演習問題:
- a) 液体金属複合材料に関する文章から、「ガリウムは現在、窒化ガリウム」と「処理が難しく、実用化の障害になっている。」の間を、両端の語句も含めてそのまま抜き出してください。
- b) 液体金属複合材料に関する文章のうち、「ガリウムは現在」で始まる段落を、主な事実を残して箇条書きにまとめること。
- c) 液体金属複合材料に関する文章を、最後の文に続けて書き進めること。

本文抜粋:
韓国の蔚山基礎科学研究院(IBS)と蔚山科学技術大学(UNIST)の共同研究チームが、液体金属ガリウムに非金属フィラー粒子を混合して、電磁波シールド特性や熱伝導性など優れた機能性を発揮する液体金属複合材料を創成する手法を考案した。多様な表面にコーティングできるとともに、様々な形状に成形できることから、これまでのガリウムになかった用途範囲を切り拓くと期待される。研究成果が、『Science Advances』誌の2021年1月号に公開されている。

ガリウムは現在、窒化ガリウムおよび関連化合物によって青色LEDが製造されるなど、極めて重要な元素の1つになっている。ガリウムの需要の98%は、半導体とエレクトロニクス産業から発生している。一方、ガリウムは非常に低融点の金属であり、常温より少し高温の30℃で液体になる。また、他の金属とともに、各構成元素よりも融点の低い共晶合金を形成することが知られている。このような特徴を活かした、エレクトロニクス以外の用途開発が探索されているが、ガリウムベースの液体金属は表面張力が高く、ほとんどの表面において“濡れない”ことから、取扱いや成形、処理が難しく、実用化の障害になっている。

データ抜粋:
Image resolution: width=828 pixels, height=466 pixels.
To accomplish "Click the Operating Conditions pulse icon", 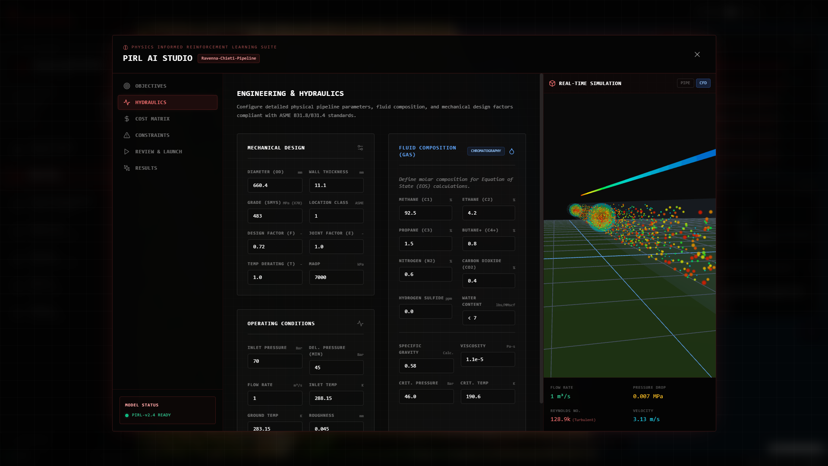I will point(360,323).
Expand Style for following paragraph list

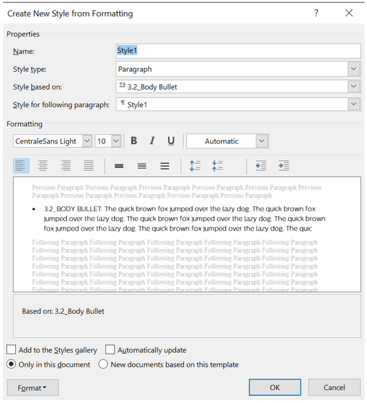pos(354,104)
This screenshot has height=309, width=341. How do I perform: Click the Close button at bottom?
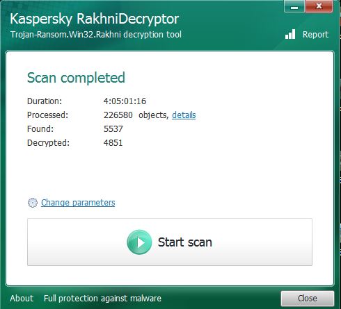[x=308, y=299]
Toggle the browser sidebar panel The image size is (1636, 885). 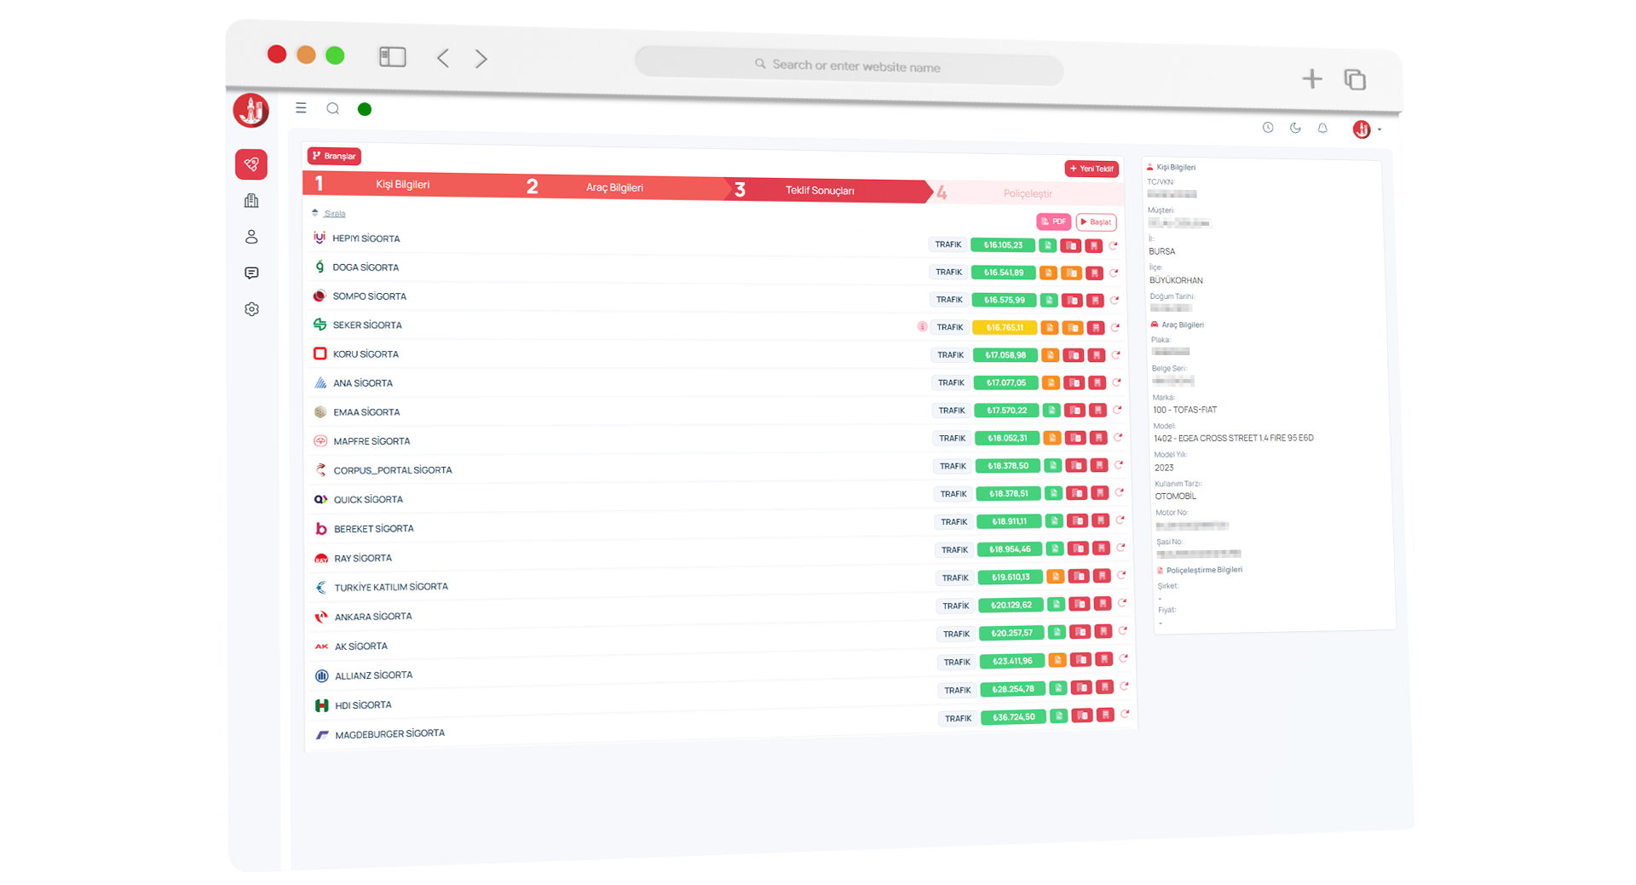coord(392,57)

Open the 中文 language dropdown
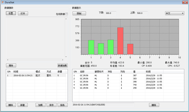click(x=175, y=13)
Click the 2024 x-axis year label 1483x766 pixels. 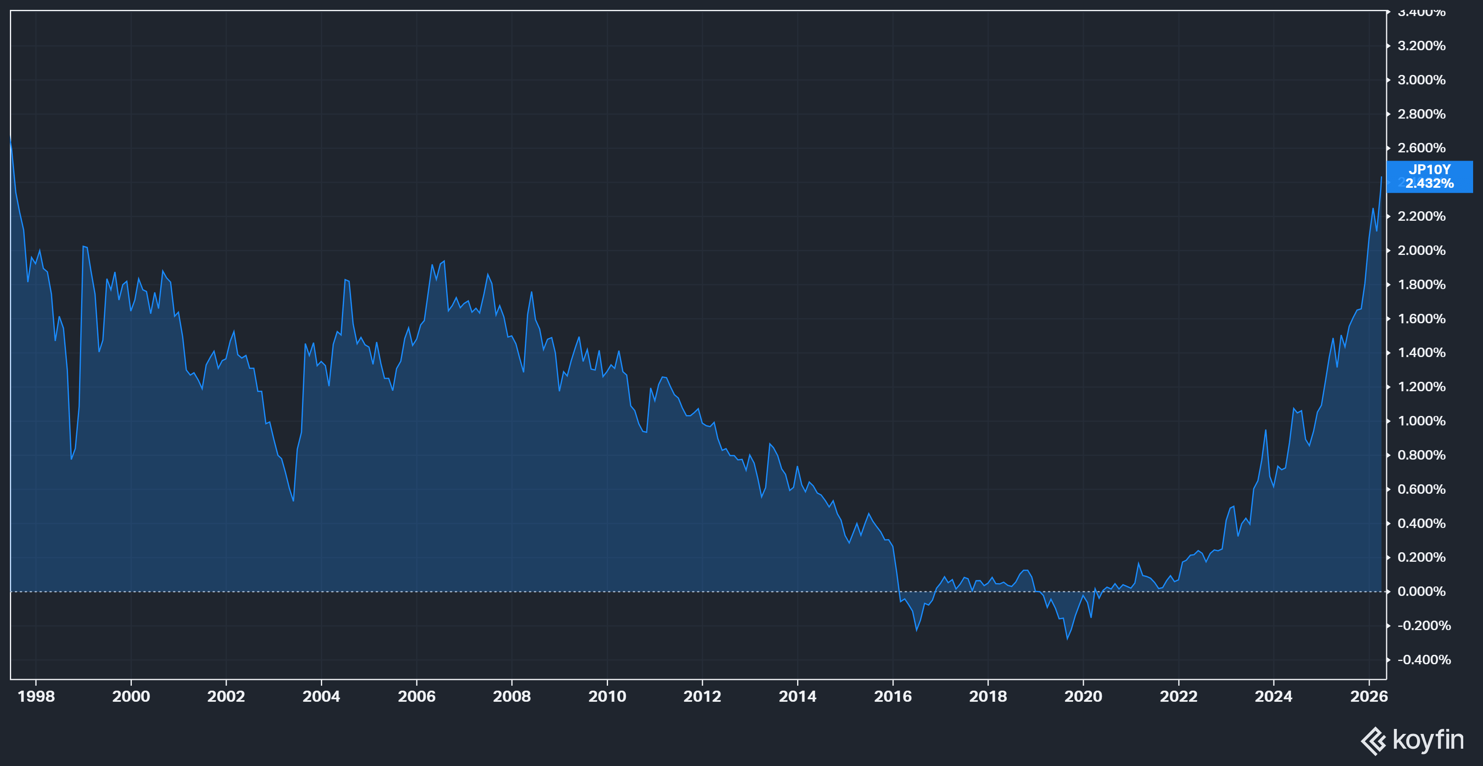click(x=1273, y=696)
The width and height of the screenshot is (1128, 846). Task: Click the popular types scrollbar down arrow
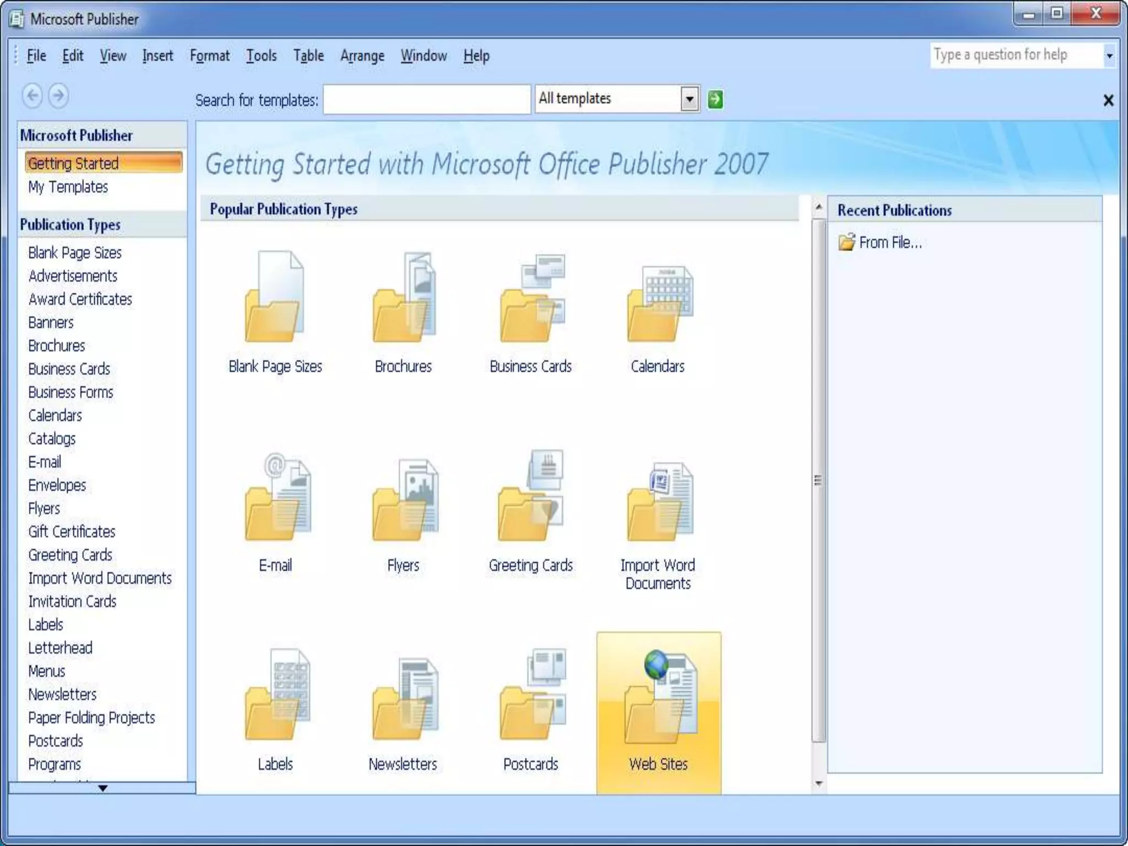coord(818,783)
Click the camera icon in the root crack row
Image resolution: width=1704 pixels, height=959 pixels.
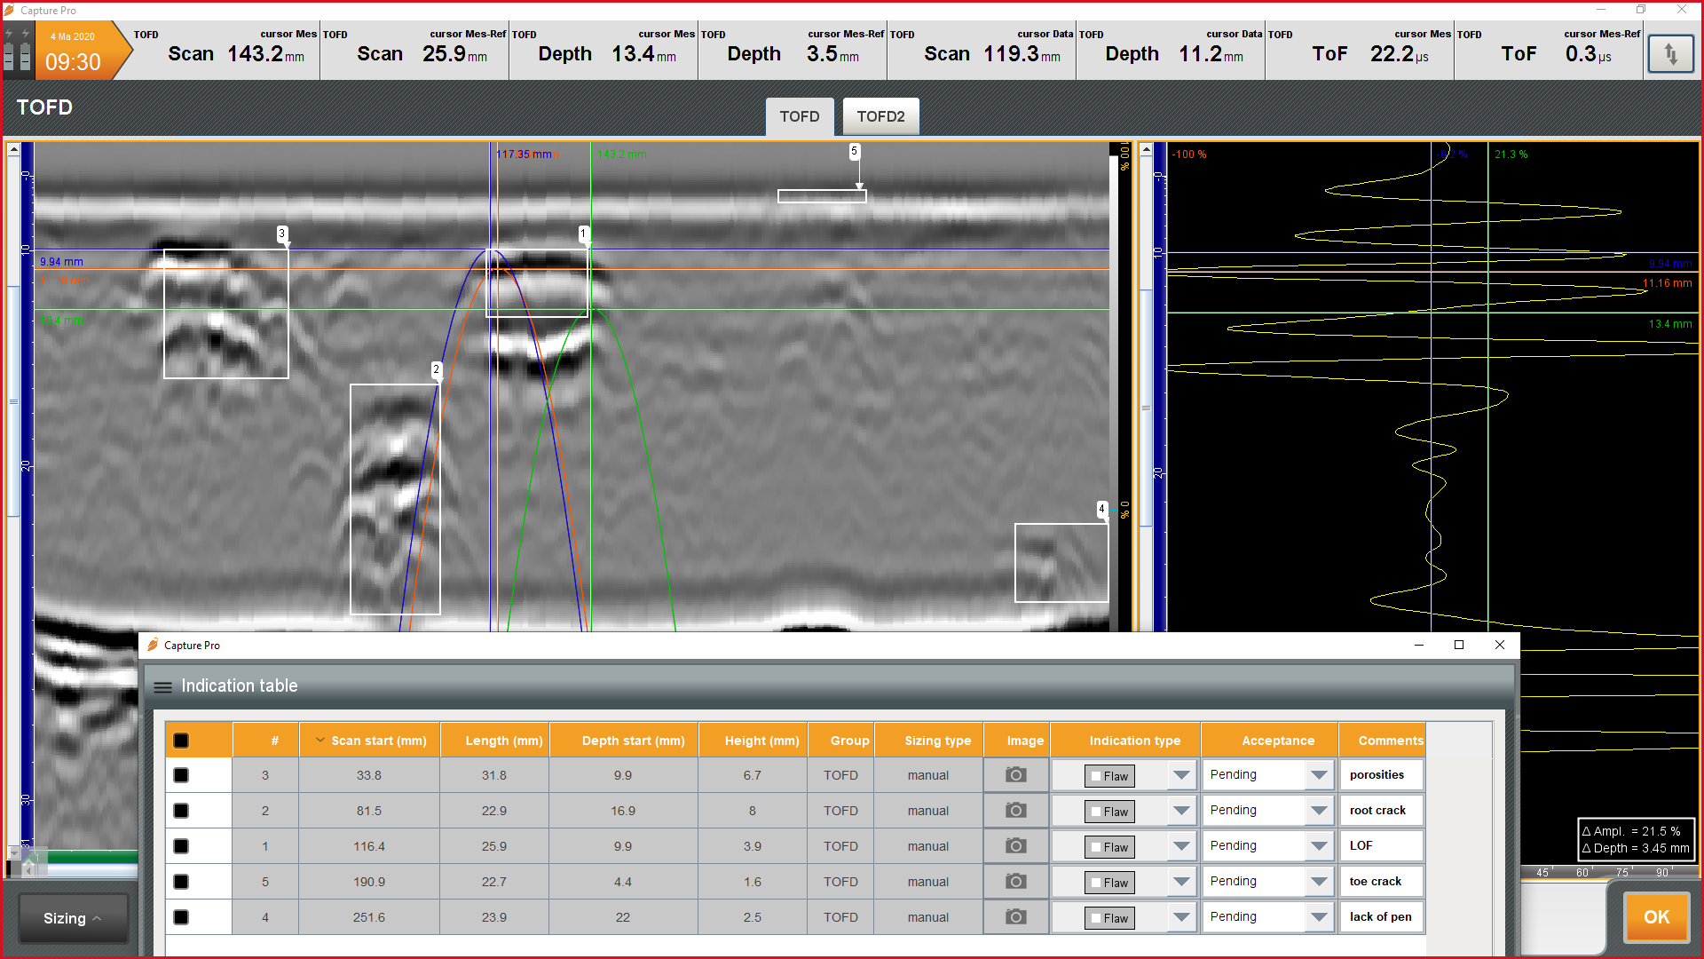(x=1015, y=810)
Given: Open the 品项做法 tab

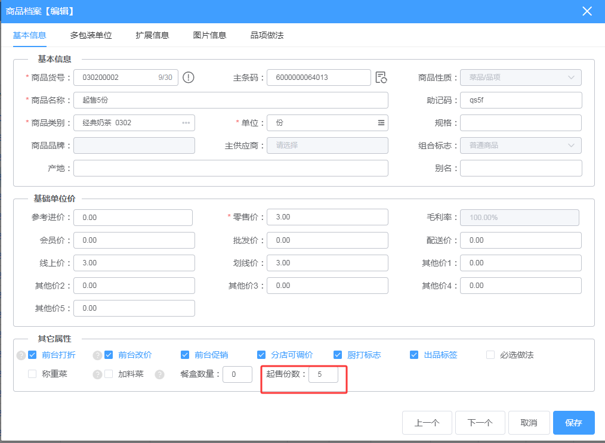Looking at the screenshot, I should (x=267, y=35).

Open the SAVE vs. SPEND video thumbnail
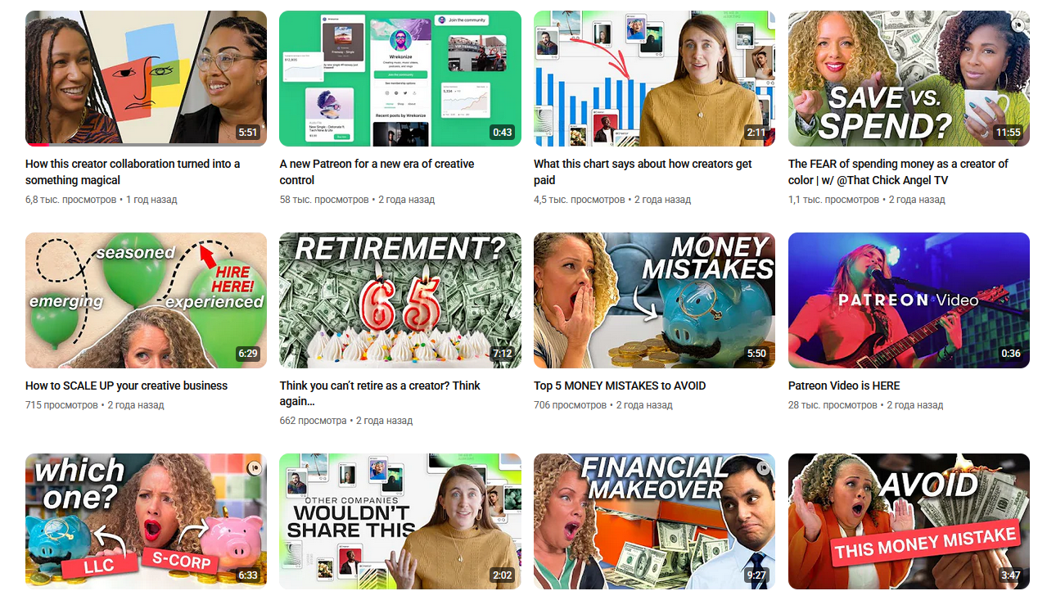(x=909, y=79)
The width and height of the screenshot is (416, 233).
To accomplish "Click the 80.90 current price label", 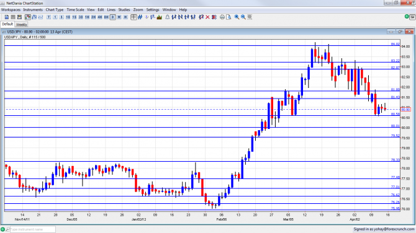I will [x=406, y=110].
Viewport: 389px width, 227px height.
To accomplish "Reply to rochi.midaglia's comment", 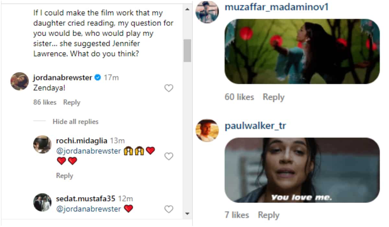I will click(x=65, y=176).
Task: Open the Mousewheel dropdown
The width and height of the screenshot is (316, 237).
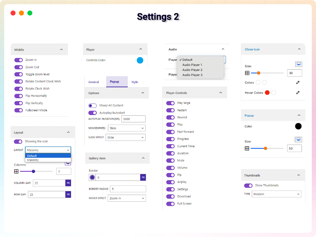Action: coord(127,128)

解答:
- a)
ガリウムは現在、窒化ガリウムおよび関連化合物によって青色LEDが製造されるなど、極めて重要な元素の1つになっている。ガリウムの需要の98%は、半導体とエレクトロニクス産業から発生している。一方、ガリウムは非常に低融点の金属であり、常温より少し高温の30℃で液体になる。また、他の金属とともに、各構成元素よりも融点の低い共晶合金を形成することが知られている。このような特徴を活かした、エレクトロニクス以外の用途開発が探索されているが、ガリウムベースの液体金属は表面張力が高く、ほとんどの表面において“濡れない”ことから、取扱いや成形、処理が難しく、実用化の障害になっている。

- b)
- 窒化ガリウムおよび関連化合物によって青色LEDが製造されるなど、ガリウムは極めて重要な元素の1つである。
- ガリウムの需要の98%は、半導体とエレクトロニクス産業から発生している。
- 非常に低融点の金属で、30℃で液体になる。
- 他の金属とともに、各構成元素よりも融点の低い共晶合金を形成する。
- エレクトロニクス以外の用途開発が探索されている。
- ガリウムベースの液体金属は表面張力が高く、ほとんどの表面で濡れない。そのため取扱いや成形、処理が難しく、実用化の障害になっている。

- c)
研究チームは、液体ガリウムにフィラー粒子を混合して複合材料化することにより、コーティングや成形などの取扱いが容易な液体金属複合材料を創成する手法を考案した。ガリウム材料は、導入する粒子量に応じて液体状態からペースト状またはパテ状に変化し、市販のプラスチシン粘土に似た特性と“手触り”を示すようになる。

還元型酸化グラフェンを混合したガリウムベースの複合材料を作製し、還元型酸化グラフェン皮膜上に13μm厚さでコーティングしたものは、皮膜の電波障害(EMI)シールド効率を20dBから75dBに向上することができた。これは、産業用(>30dB)および軍事用(>60dB)の用途に充分なレベルである。また、普通の紙に20μm厚さでコーティングしたものでも、70dB以上のシールド効率を示すことが判った。

そして、フィラー粒子としてダイヤモンドを含む複合材料は、実用化されている放熱グリスの熱伝導率79W/mKを50%以上も上回る最大110W/mKのバルク熱伝導率を持つことが示され、実際のデバイスを想定した実証実験では、熱源と放熱板の間に挿入される熱伝導材料(TIM)としての有効性が確認された。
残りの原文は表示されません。